Two Steps for Replacing Resentment with Compassion

Many years ago, one of my students asked me, ‘Mr. Campbell…how do you stay married…much less in love….with the same person for 44 years?”

Good question! And I didn’t have an answer.

So I went home and asked Mary

“Easy…we’ve had SEVEN marriages!”

“Errr…did I miss something here? I remember only one.”

“We’ve had ONE marriage ceremony, Steve. But we’ve had seven marriages.”

  1. When we were married for the four years before our two daughters were born.
  2. Then our daughters were born and we raised them.
  3. Then they left.
  4. Then they returned to live with us again.
  5. Then they left again.
  6. Then they got married and brought two additional men into our family.
  7. Then we retired.

In each ‘marriage,’ we had to make a decision to change, for each of them required a new relationship….and to reset our compassion for each other.

Compassion is far more than sex!

Most of us think that compassion is sexual. However, compassion begins as a feeling, in fact, at its very heart, psychologists regard compassion as the feelings we have for the human frailties that ALL of us experience, especially as we must deal with the world around us. And giving compassion makes you reach out to the other, and feel more humane and less isolated yourself.

In fact, compassion is necessary for connecting our feelings with another. We can only fall in love with those who care how we feel.

This is the reason that most of our deeper fights in marriage are not about money or sex or in-laws or raising the kids. They are about our impression that our partners don’t care how we feel.

Think of this: Imagine that when I was first dating Mary, her parents suddenly died, and when she told me, my response was, “Call me when you get over it.” She would never have loved me after that.

In fact, when someone you love is not compassionate, it almost feels abusive.

And as compassion decreases, resentment automatically rises. And over time, resentment inevitably turns into contempt.

Entries taken from a collection
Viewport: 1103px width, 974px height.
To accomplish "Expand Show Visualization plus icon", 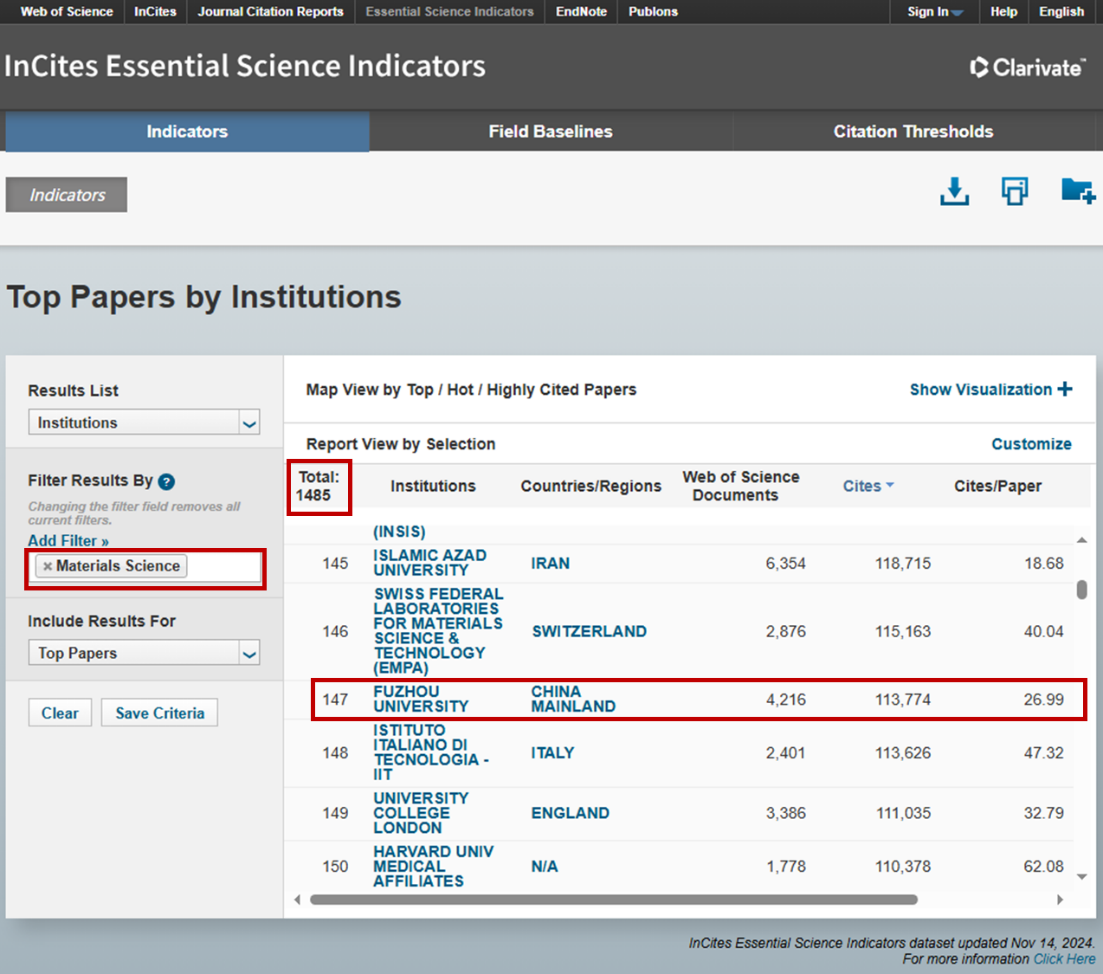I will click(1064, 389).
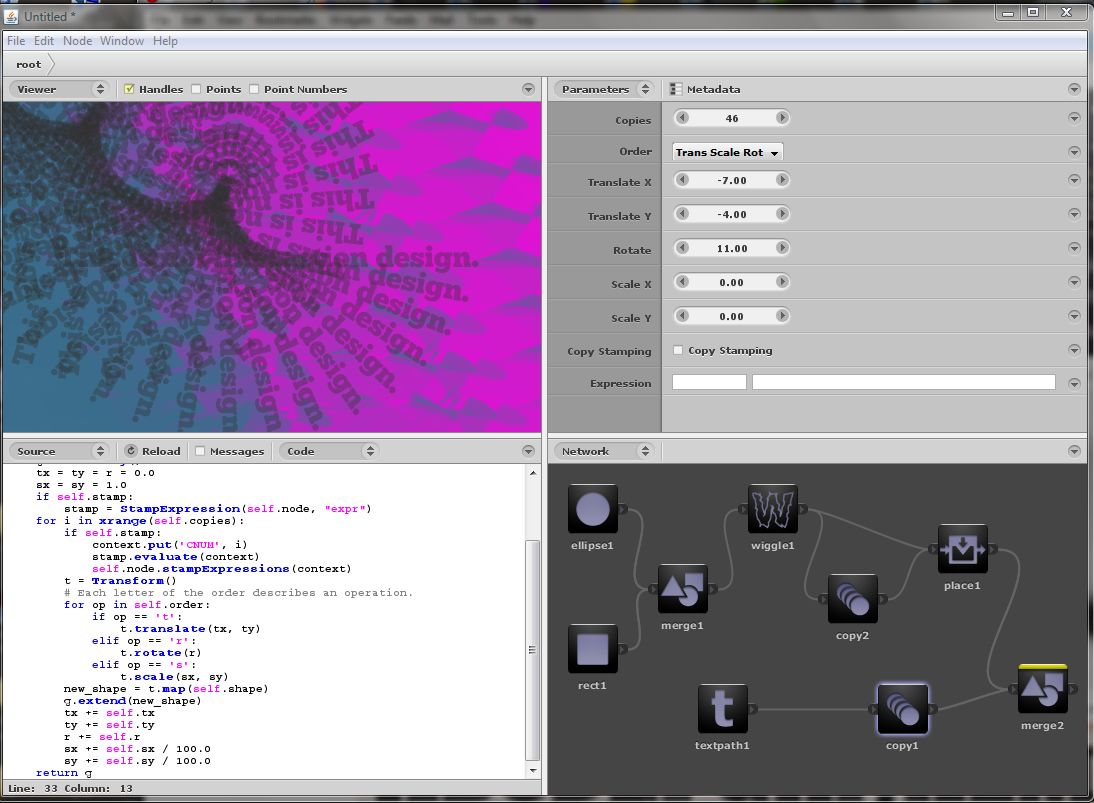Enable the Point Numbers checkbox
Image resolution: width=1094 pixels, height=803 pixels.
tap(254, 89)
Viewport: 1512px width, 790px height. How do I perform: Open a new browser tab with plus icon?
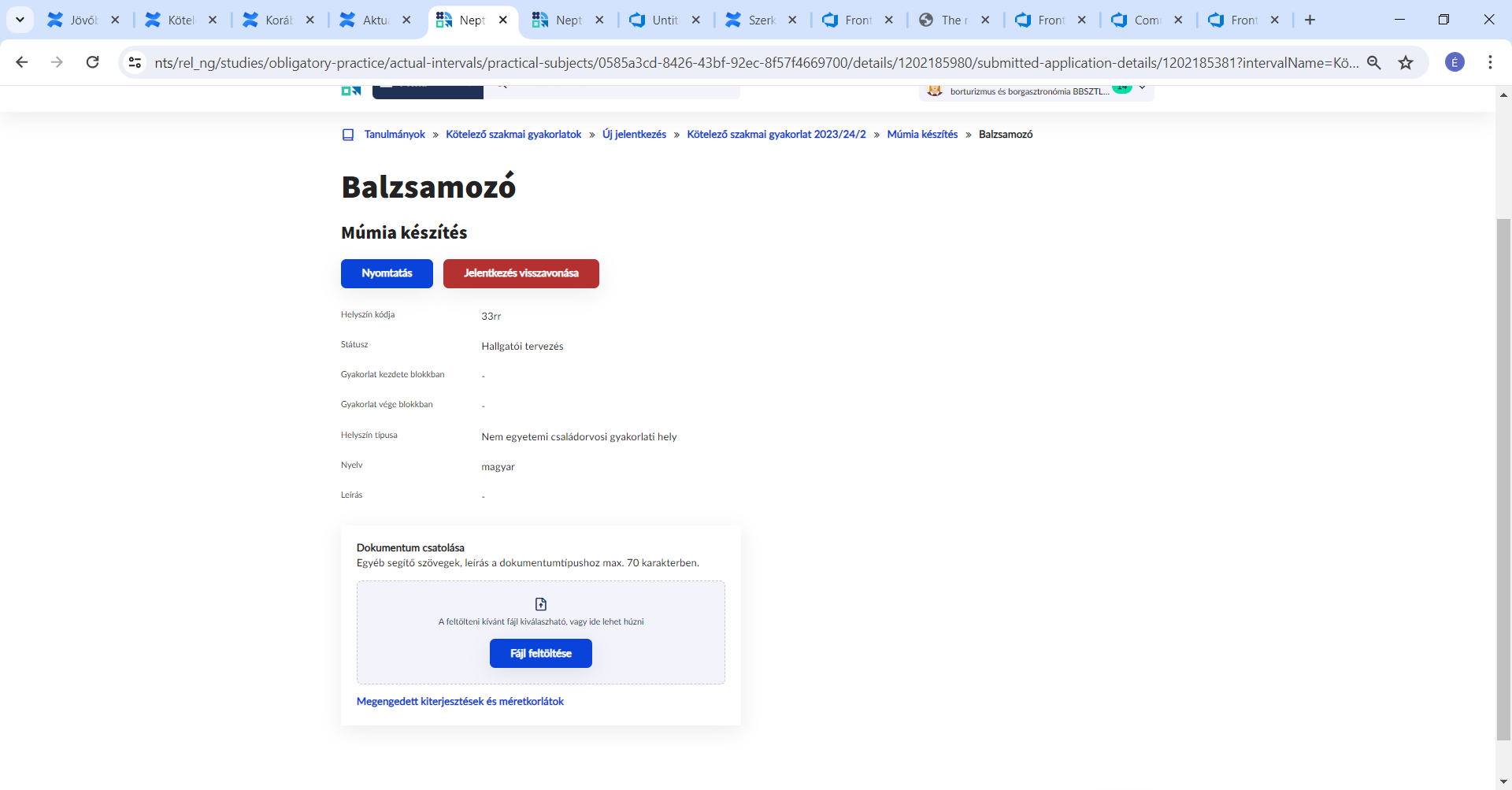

• _Problem 1_
The article on replacing resentment with compassion names several things that most deeper marriage fights are not about. List all of them.
• _Problem 2_
Output the passage of the article on replacing resentment with compassion from "In fact, compassion" up to and including "don’t care how we feel.".
• _Problem 3_
Write the next part of the article on replacing resentment with compassion, picking up after its final sentence.

• _Response 1_
money, sex, in-laws, raising the kids

• _Response 2_
In fact, compassion is necessary for connecting our feelings with another. We can only fall in love with those who care how we feel.

This is the reason that most of our deeper fights in marriage are not about money or sex or in-laws or raising the kids. They are about our impression that our partners don’t care how we feel.

• _Response 3_
We now know that contempt is powered by adrenalin, which is the hormone that can make us feel self-righteous in blaming our bad feelings on our partners. But we also feel less humane…and compassionate…and when the adrenalin wears off, our compassion is replace by depression.

Two Steps for Replacing Resentment with Compassion

So just how do you replace that resentment with compassion?

First, remember this.  YOUR FEELINGS OF COMPASSION…OR RESENTMENT…ARE NOT COMING FROM “SOMEWHERE OUT THERE.” THEY ARE COMING FROM WHAT YOU ARE BELIEVING….RIGHT NOW!

In fact, the basis of cognitive psychology is that our feelings FOLLOW our beliefs! Our feelings do not come from how we were raised, or what happened to us when we were children, or events in our lives. They are coming from our BELIEFS ABOUT HOW WE WERE RAISED, OR OUR BELIEFS ABOUT WHAT HAPPENED TO US AS CHILDREN, OR OUR BELIEFS ABOUT EVENTS IN OUR LIVES.

Why is that so encouraging? BECAUSE YOU CAN CHANGE THOSE BELIEFS…TODAY!

You have, no doubt, met people who have lived in horrible situations, and yet have such a calming inner peace. However, you have also met other people who live in “situations to die for,” and some of them wish they could!

What is the difference? It is not the situation; it is what they believing about the situation.

Second…your brain is telepathic.  It focuses on what YOU focus on.  It locks onto what YOU decide to lock onto.

For instance, last weekend Mary and I decided to take a two-hour drive down to Stimson Beach with Molly our dog and spend a day at the ocean. When we arrived, the sign said, “No pets!” Twenty years ago, we would have been very upset. However, we looked at each other, groaned, and then laughed. “Oh well…what should we do now?”

What was the difference? It wasn’t the “No pets” sign. It was what we believed about the “No pets” sign.  (And we still had a great day!)

Wow!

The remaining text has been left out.